# High-speed Video Encoding System Based on H.264 and DSP

Online: 2012-09-26

Chou-Chen Wang, Zhi-Hao Huang, Han-Yen Chen, Jyun-Liang Li

Department of Electronic Engineering, I-Shou University, Kaohsiung, Taiwan, R.O.C. E-mail: chchwang@isu.edu.tw

Keywords: Video coding, H.264, motion estimation, Embedded system

**Abstract.** In this paper, a high-speed H.264 encoder based on ADI BF548 Blackfin DSP is proposed. In order to speed up the process of motion estimation (ME) module in H.264, we propose a two-step bit-transform-based normalized partial distortion search (TSB-NPDS) algorithm for fast ME by using the characteristics of pattern similarity matching errors. An initial standard compliant raw-C encoder has been optimized in speed for target processor. In addition, the parallelism between algorithm execution and data movement has been fully exploited using DMA. Experimental results demonstrate that the encoding rate can reach above 30 fps as using QCIF video.

### Introduction

In H.264 encoding system, motion estimation (ME) module is a core process within a video image coding scheme, because it enables the transmission of video signals while using a lower bit rate. Recently, efficient block matching algorithms (BMA) have been adopted in modern video coding standards such as MPEG-1/2/4 and H.261/263/264. From the experimental results conducted in [1], we can find that the ME module consumes 60% (1 reference frame) to 80% (5 reference frames) of the total encoding time of H.264 codec. To speed up H.264 encoder, we adopts a two-step bit-transform-based NPDS (TSB-NPDS) algorithm to improve the searching efficiency of ME module.

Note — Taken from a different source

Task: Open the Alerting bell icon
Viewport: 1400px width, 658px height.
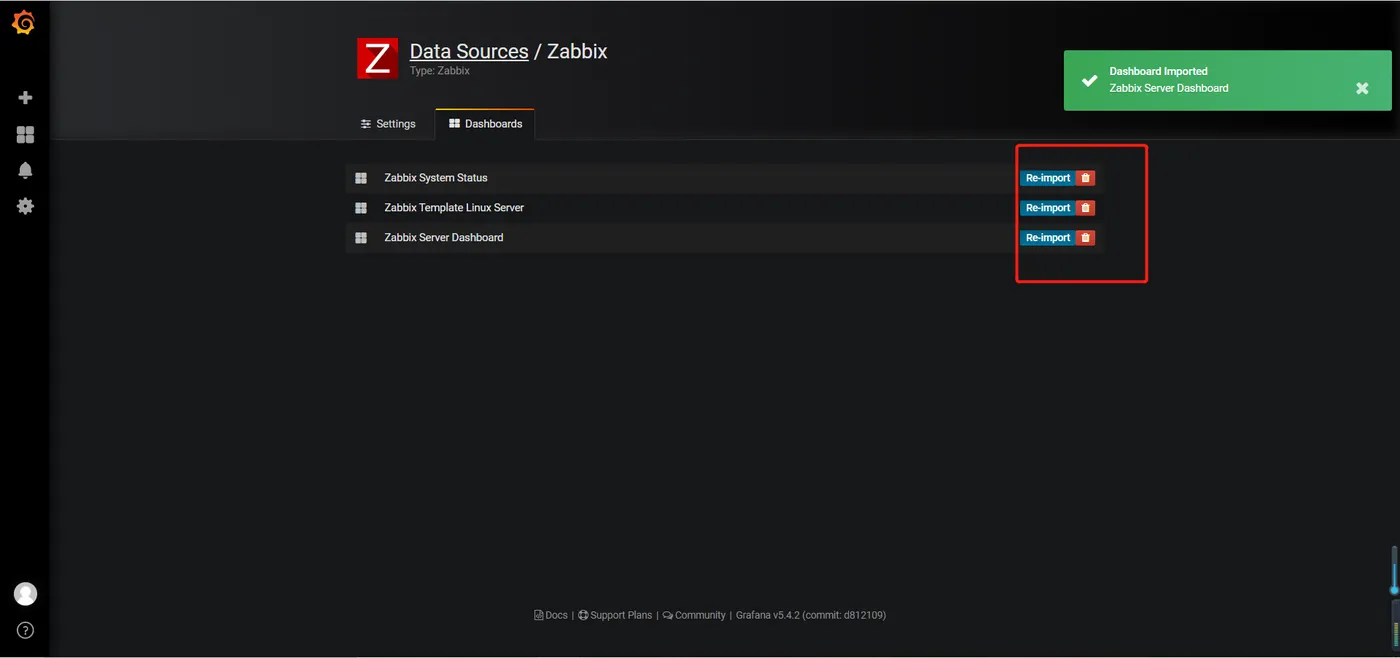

Non-programmable encoders offer enough computational power at a low cost but cannot cope with the quick evolution of the video encoding algorithms. On the other hand, the latest generation of digital signal processors (DSPs) [2-4] can support very flexible encoders like the multi-format one proposed in [5] at a relative low cost. As a result, optimization of applications to the maximum possible extent is necessary.

## Fast ME modules

The full search algorithm (FSA) is the most straightforward BMA for ME module, which provides an optimal solution by matching all the candidate blocks inside a search window. However, the computational complexity of FSA is always too high for real-time applications. Therefore, many fast ME modules have been proposed to reduce the computation of FSA [6-7]. Among these improved methods, the normalized partial distortion search (NPDS) [6] is a good approach. But, there exists some problems in NPDS such that the searching speed cannot be still satisfied in practical applications. To overcome the problem of NPDS, we adopt a two-step bit-transform-based NPDS (TSB-NPDS) algorithm to improve the searching efficiency of ME module.

**NPDS**. The ME module is to obtain a motion vector (MV) for a target macro block (MB) by using the block matching technique, which minimizes a measure of matching distortion between the target MB in the current frame and a candidate MB within a search window in a reference frame. The displacement between the candidate MB with the smallest distortion and the target MB will be selected as the resulting MV. One of the most frequently used criteria to measure the matching distortion is the sum of absolute difference (SAD). The SAD between a target MB at position (x, y)

in the current frame  $(I_t)$  and a candidate MB at position (x+u,y+v) in the reference frame  $(I_{t-1})$  is defined as follows:

$$D(x,y;u,v) = \sum_{i=0}^{15} \sum_{j=0}^{15} \left| I_t(x+i,y+j) - I_{t-1}(x+i+u,y+j+v) \right|$$
 (1)

where  $I_t(\cdot, \cdot)$  and  $I_{t-1}(\cdot, \cdot)$  represent pixels intensity.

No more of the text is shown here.